Erwin Koch: Was Das Leben Mit Der Liebe Macht (D 2013)

Künstlerische Perlen findet man manchmal über recht unerwartete Wege. Genau so ist es für mich auch bei dem Band von Erwin Koch gewesen. Im Vorwort zu dem Gedicht-Band “Messer / In Stillen Nächten” (D 2015) von Till Lindemann, Frontmann der Band RAMMSTEIN, wurde WAS DAS LEBEN MIT DER LIEBE MACHT (D 2013) erwähnt. Der Titel hat sofort in mir die Neugierde geweckt und was ich bei der ersten Suche nach dem Buch entdeckt habe, hat mich sofort in die nächste Buchhandlung getrieben. In der Zwischenzeit bin ich bereits mehrmals dort gewesen, um weitere Exemplare zu bestellen, die nun auch anderen Leuten Freude bereitet haben.

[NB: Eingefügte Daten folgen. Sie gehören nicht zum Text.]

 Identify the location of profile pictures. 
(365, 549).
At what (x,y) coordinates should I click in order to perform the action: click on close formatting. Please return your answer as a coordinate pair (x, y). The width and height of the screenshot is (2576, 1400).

Erwin Koch erzählt in neun Geschichten aus verschiedenen Ländern und Zeiten, wie sich Liebende zunächst gefunden haben, aber was das Leben – vielleicht würde manch einer auch Schicksal sagen, aber Leben beschreibt es sachlicher und nüchterner – im Laufe mal kürzerer, mal längerer Zeit mit der Liebe und den Liebenden anstellt und alles zerbricht. Es sind echte Geschichten, die Erwin Koch recherchiert und nacherzählt hat, nichts ausgedachtes. Das macht bereits viel von der Wucht aus, mit der das Buch auf die Leser einschlagen wird. Die außergewöhnliche Nüchternheit des Schreibstils ist aber der eigentliche Clou des Buches: Erwin Koch lässt sich nicht darauf ein, mit seinen Worten den Lesern zu vermitteln, was zu empfinden sein soll. Spielen Adjektive zur Beschreibung und Einstimmung auf Szenen und Empfindungen normalerweise eine wichtige Rolle, werden sie hier nicht derart eingesetzt. Erwin Koch reduziert alles darauf, dass nur die Geschichte selbst der Erzähler ist und nur diese in aller Offenheit und Nacktheit auf die Leser einprasselt und diese emotional gefangen nimmt. Das ist der Trick in seinem Schreibstil, dass er durch Verzicht auf die Beschreibung emotionaler Welten die eigentliche emotionale Wucht der Geschichten näherbringt. Im Gegenzug zur Nüchternheit der Worte und Beschreibungen, neigt Erwin Koch allerdings dazu, äußerst verschachtelt zu schreiben. Allerdings fällt das beim Lesen nicht sonderlich negativ auf.

Neben den trist-traurig-erschütternden Geschichten mitten aus dem Leben, die Erwin Koch niedergeschrieben hat, kommt dem Leser die vielleicht wichtigste Rolle zu: Da vom Erzähler darauf verzichtet wird, dem Leser zu sagen, wie dieser emotional agieren soll, spielen Empathie und Empfinden des Lesers eine Schlüsselrolle. Erst in der Mitte des Weges finden Geschichte und Leser zusammen, beide sind gleichberechtig am Erlebnis des Buches beteiligt. Erwin Koch zieht sich auf eine neutrale Position zurück – als Autor drängt er nicht in den gestaltenden Mittelpunkt, sondern gibt sich ganz einer journalistischen Aufgabe hin: Die Informationen der Geschichte aufbereiten, ohne sie emotional zu verfälschen. Geschickt schafft er es, die Geschichte elegant und nuanciert aufzubereiten. Das emotionale Erleben übernimmt dann der Leser.

WAS DAS LEBEN MIT DER LIEBE MACHT (D 2013) hält die Wucht des Lebens in einer Vielfalt bereit, die einem wiederkehrend die Tränen in die Augen treibt, wenn man als Leser bereit ist, sie selbst entfesseln zu wollen.